Yengem yanımıza gelerek bizi büyük misafir odasına almış ve bir anda ağlayarak yalvarmaya başladı.
"Ezo ne olur kıymasınlar oğluma... yalvarıyorum kabul et."
"Neyi kabul edeceğim yenge? Oğluna kim niye kıyıyor?" sorumun cevabını ne zaman geldiğini fark etmediğim babaannem vermişti. "Ciwan kız kaçırmış, kızın babası Ciwan'ı öldürmek istiyor. Eğer sen kabul edip evlenirsen öldürmekten vaz geçecek. Aşağıda ağalar toplandı, ya kabul edersin hem Ciwan hemde kızı ölmekten kurtarırsın. Yada kabul etmeyip yeni bir kan davası başlatırsın" diyerek duygusuzca konuşdu. O kadar kolaymıydı öyle birilerini öldürmek?
"Siz ne saçmalıyorsunuz be ben polisi arıyorum, bu ülkenin askeri var, polisi var. Öyle kolaymı birilerini öldürmek. Hem kaçtıysa ne olmuş yaparız bir düğün olur biter" diyen yengeme hak versem de annem de lafa girmişti.
"Senin o dediğin sizin oralarda olur Seher, burayla, kendi memleketini karıştırma. Polisi aramak falan da yok" diyerek yengemin elinden telefonu çekip aldı.
Yengem anneme sinir olsada bir şey demeyip "Ben Erhan'ı bulacağım" diyerek odadan çıktı. Yengem bir taraftan, babaannem bir yandan yetmezmiş gibi birde annem sürekli kabul etmem konusunda baskı uyguluyorlardı. Kendimi bir anda neyin içinde bulmuştum, şu an ne yaşıyordum algılarım durmuştu.
Abim gelip "Hadi Ezo gidiyoruz buradan" dediğin de hemen abimin koluna girip buradan bir an önce uzaklaşmak istedim. Merdivenlerden inerken babamın sesini duydum.

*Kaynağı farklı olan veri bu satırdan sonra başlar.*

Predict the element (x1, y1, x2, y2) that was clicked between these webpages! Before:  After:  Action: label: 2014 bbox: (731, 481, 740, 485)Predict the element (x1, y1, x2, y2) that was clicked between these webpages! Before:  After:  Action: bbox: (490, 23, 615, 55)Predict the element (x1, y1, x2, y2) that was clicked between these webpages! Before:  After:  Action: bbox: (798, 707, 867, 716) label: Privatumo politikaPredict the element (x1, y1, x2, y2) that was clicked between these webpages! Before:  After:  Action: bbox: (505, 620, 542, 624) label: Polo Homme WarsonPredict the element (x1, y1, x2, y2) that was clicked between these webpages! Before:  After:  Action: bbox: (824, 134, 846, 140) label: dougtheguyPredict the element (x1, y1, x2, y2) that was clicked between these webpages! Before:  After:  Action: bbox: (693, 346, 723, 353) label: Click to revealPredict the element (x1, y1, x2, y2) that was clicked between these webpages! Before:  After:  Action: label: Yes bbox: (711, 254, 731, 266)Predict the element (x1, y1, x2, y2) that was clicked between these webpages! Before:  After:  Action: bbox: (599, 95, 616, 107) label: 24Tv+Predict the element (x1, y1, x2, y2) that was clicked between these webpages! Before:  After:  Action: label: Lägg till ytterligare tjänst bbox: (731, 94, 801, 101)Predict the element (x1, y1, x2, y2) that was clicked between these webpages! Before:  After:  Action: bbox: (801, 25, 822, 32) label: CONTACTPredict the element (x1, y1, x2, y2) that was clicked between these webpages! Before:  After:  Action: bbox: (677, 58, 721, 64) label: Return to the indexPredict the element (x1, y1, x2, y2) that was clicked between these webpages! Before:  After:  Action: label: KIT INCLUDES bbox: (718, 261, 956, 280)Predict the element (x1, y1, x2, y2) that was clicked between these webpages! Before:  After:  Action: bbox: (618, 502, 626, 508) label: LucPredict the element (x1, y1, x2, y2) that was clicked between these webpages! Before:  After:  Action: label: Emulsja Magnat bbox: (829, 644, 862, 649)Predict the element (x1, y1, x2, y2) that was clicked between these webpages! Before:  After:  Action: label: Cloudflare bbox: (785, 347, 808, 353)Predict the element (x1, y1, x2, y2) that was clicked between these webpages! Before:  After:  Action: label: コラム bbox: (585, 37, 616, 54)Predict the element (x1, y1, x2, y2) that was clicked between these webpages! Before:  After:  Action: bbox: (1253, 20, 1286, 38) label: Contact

"Benim kurban edilecek kızım yok, kim ne yaptıysa bedelini kendisi ödesin. İster öldürün, ister adam olup nikahlarını kıyın, size kalmış. Ama şunu iyi anlayın ben kızımı kimseye vermiyorum" dediğin de içimden aslan babam benim biliyordum ben zaten diye geçirdim.
"Ben bu ailenin hiç bir parçası değilim bundan sonra karar alıp verirken ona göre kararlar alın." diyen babamla göz göze geldik. Bakışların da bile korkma kızım der gibiydi. Koşarak babama gidip sarıldım, insanın arkasında böyle bir babası varsa asla sırtı yere gelmezdi.
"Korkma sakin meleğim gidiyoruz"
"Sen varken ben hiç korkmam" dediğim de gözümden iki yaş damla akmıştı. Abilerim ve yengem de gelmişti hep birlikte konağın kapısına doğru yürürken bir silah patladı, ardından bir ses
"Ben bu aileden değilim deyince kurtulacağını sanıyorsan çok yanılıyorsun Reşat ağa. Sende bilirsin ki töreler öyle boş laflarla işlemiyor. Andım olsun ki ilk önce kızımı kaçıran şerefsizi öldürürüm, sonra da o yanındakileri sırayla gözünün önünde öldürürüm Reşat ağa" diye bağıran adamla hepimizin yönü tekrar konağa dönmüştü. Erhan abim bir anda yanımızdan hızlı adımlarla giderek konuşan adama kafa atınca bir anda ortalık savaş alanına dönmüş gibiydi. Abime ve bizim üzerimize doğrulan kaç silah vardı bilmiyorum. Kaç kişi bizi öldürmek için bir kelimeye bakıyordu tahmin etmek imkazsızdı.
"Ağalar hepimiz de bir sakin olun" diyerek konuşan yaşlı adamla gözler ona dönmüştü.
"Yapmayın böyle iki tarafın da sakin olması lazım, kan dökmek kolay olan. Sizler akıllı insanlarsınız biraz durup düşünün. Reşat sende al şu oğlunu tekrar bir daha konuşup karar verin. Ondan sonra kan mı dökeceksiniz, yoksa düğün mü kuracaksınız ona karar verin" diyerek üzerimizdeki silahları indirtmişti. Sanırım kan dökülmesini istemiyordu, ama benim hayatımın hiç bir önemi yoktu onlar için.
Biraz önce yanında olmayan annem yine gelmiş ve yine beni yukarı çıkartmıştı. Yengem bedenen yanımda olsa bile sanırım biraz önceki yaşadığı şeyler yüzünden ruhen yok gibiydi. Her şeye bir çözüm önerisi olan yengemi bile susturmuşlar dı.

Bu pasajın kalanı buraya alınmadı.